[Stored items from a collection]
::::::

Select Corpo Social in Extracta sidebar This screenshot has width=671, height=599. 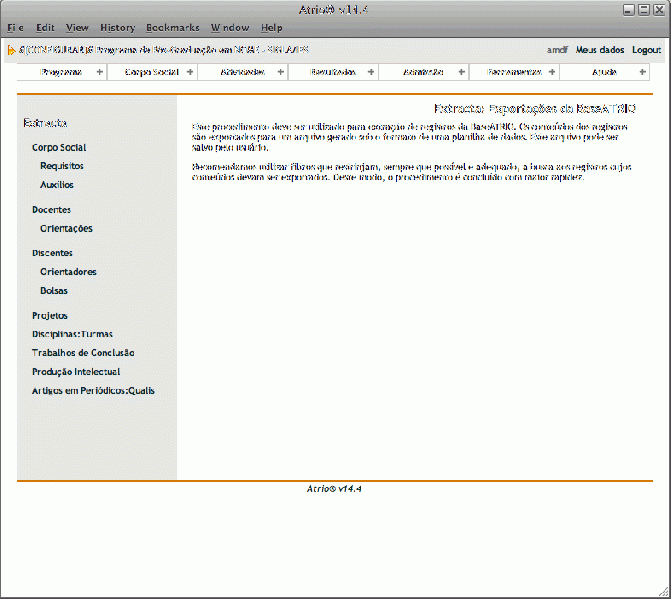tap(59, 147)
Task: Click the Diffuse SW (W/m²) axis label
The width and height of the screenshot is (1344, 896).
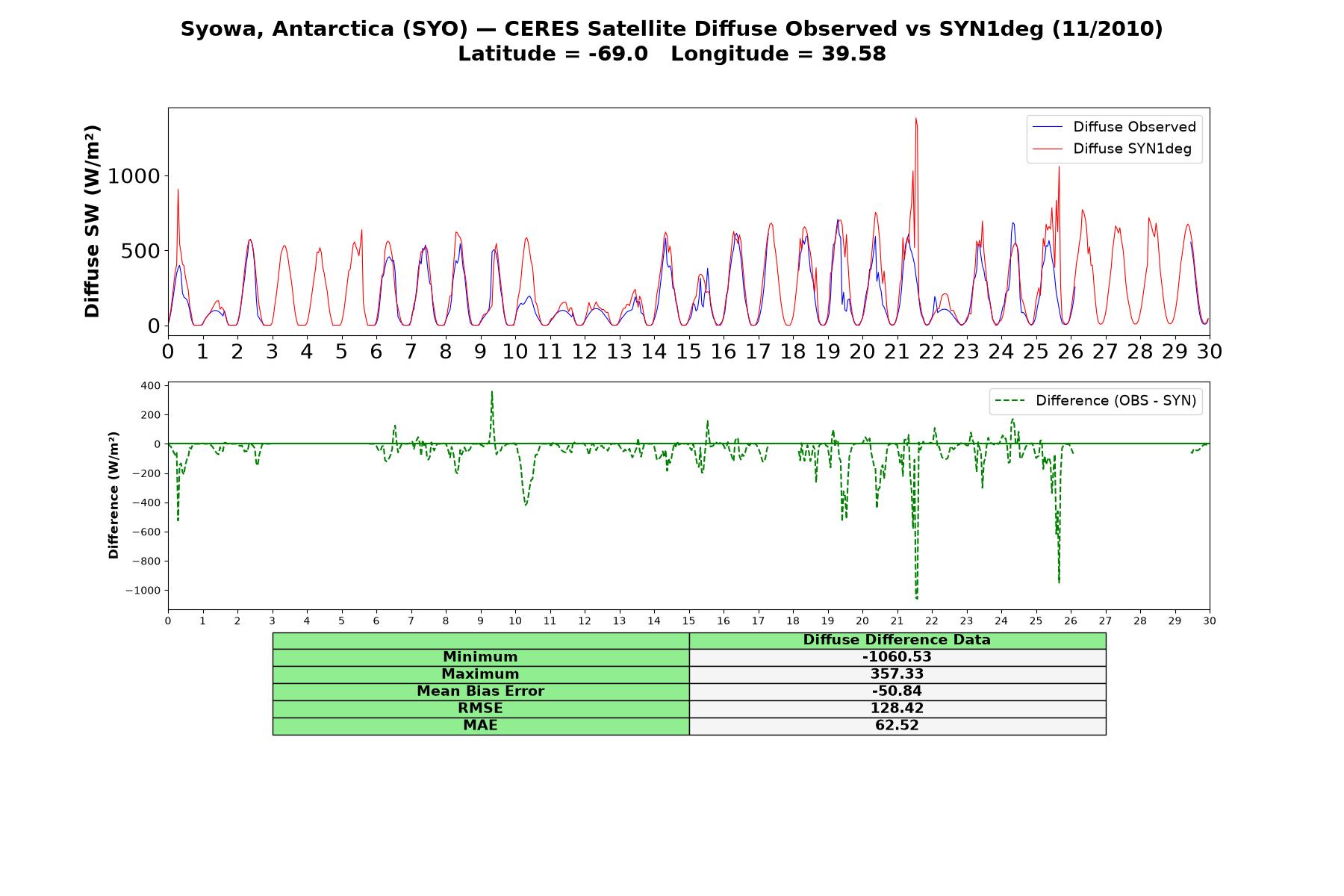Action: pos(93,221)
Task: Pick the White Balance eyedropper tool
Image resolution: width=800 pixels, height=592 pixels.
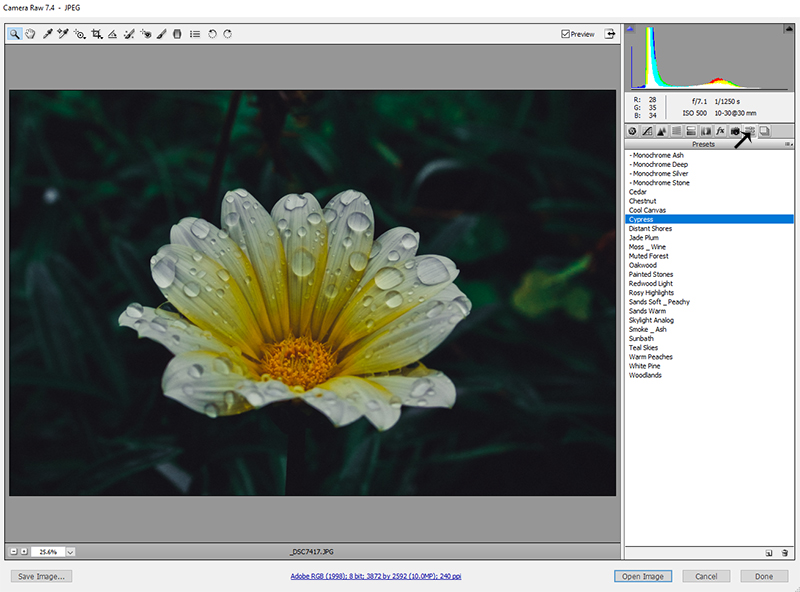Action: tap(47, 34)
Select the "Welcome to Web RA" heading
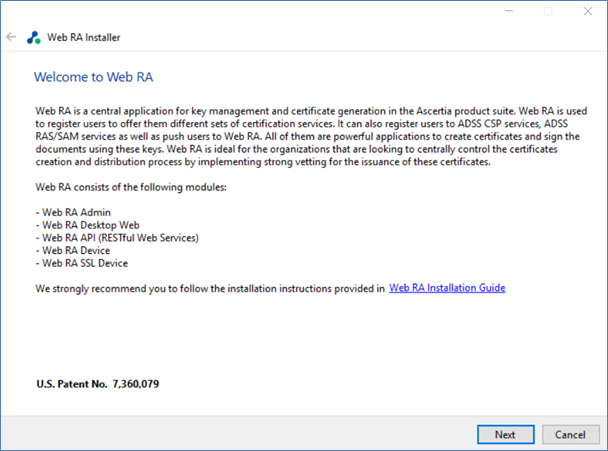Image resolution: width=608 pixels, height=451 pixels. pos(93,77)
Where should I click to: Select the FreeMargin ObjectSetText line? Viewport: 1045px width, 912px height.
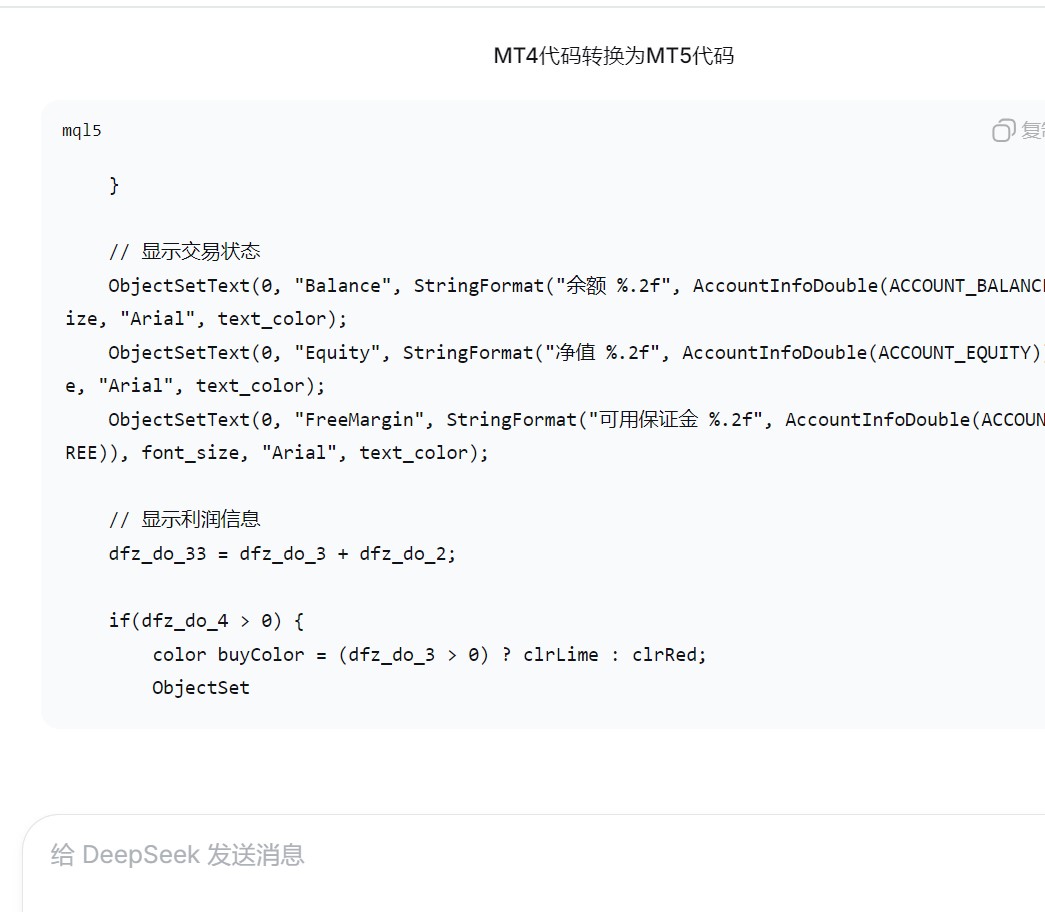(x=400, y=419)
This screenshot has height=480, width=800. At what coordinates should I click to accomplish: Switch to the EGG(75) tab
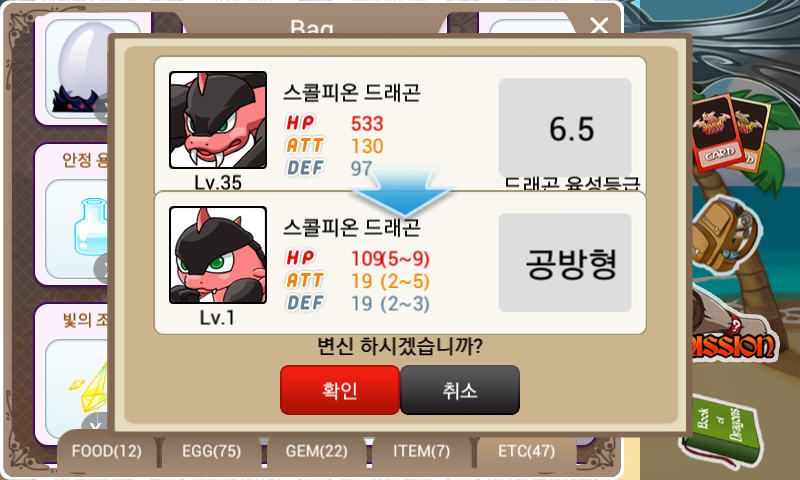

::::::

- Exercise requirements:
Your answer must be a single number, the count of lines in the data that hold the string "Task".

- Exercise response:
2